All five of the main characters in The Sisterhood of the Traveling Pants gave these sorts of candid performances, according to Kwapis, but he told a specific story of Jenna Boyd, the actor who played Bailey. He explained how Boyd prepared for her role as a cancer patient by going to a pediatric oncology unit in a hospital and talking to the kids there, which in turn widened her scope to see what her character would really worry about. From her research, the 11 year–old girl was able to show that Bailey was not so worried about death, but rather about whether or not her friends would still want to hang out with her.

The Shop Around the Corner – Kwapis called this a “remarkable film,” which was remade into a musical theater project and later, the Tom Hanks/Meg Ryan project, You’ve Got Mail.

Part of the beauty in this film, Kwapis explained, is how the director, Ernst Lubitsch, “knows that the comedy is only as good as the drama is,” bringing to light the subplot of shop owner Hugo (Frank Morgan). By using the “down” side of drama in this film, Lubig was able to make the romance of Alfred (Jimmy Stewart) and Klara (Margaret Sullavan) more real.

The scene Kwapis noted in particular was late in the film, after the shop is closed and Hugo goes into his office in the back of the shop. The camera remains outside the office door and the audience can see him bring out a gun. But, what happens next, as Kwapis explained, is what makes the scene so powerful. “The camera makes a little arching move to give him his privacy,” Kwapis said. “You hear the gun go off and the lamp shatters, so you know he missed. He tried, but he missed.”

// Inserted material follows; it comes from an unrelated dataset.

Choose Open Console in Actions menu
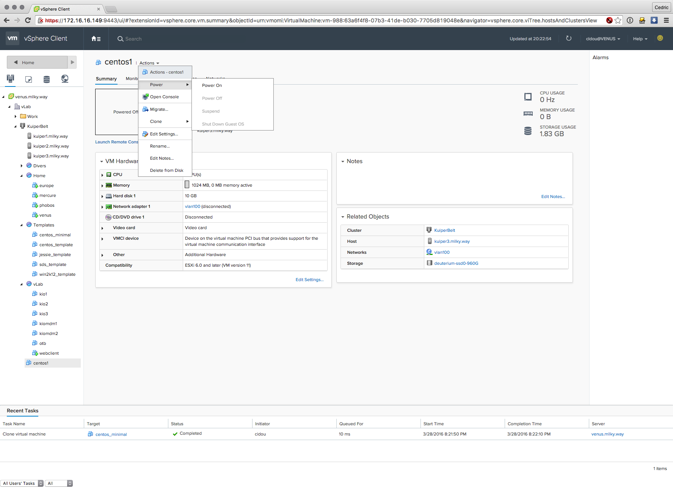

Kwapis said this scene shows how effective it was for Lubitsch to imply the action rather than show it, demonstrating respect for the character and subtly telling the audience to give Hugo his privacy.

Kwapis said he tried to use similar “eavesdropping” kinds of scenes in Sisterhood of the Traveling Pants, such as Lena’s “first kiss” scene or the scene where Tibby and Bailey are stargazing. He said filming scenes such as these is very important, giving the audience “the privilege to feel like a fly on the wall.”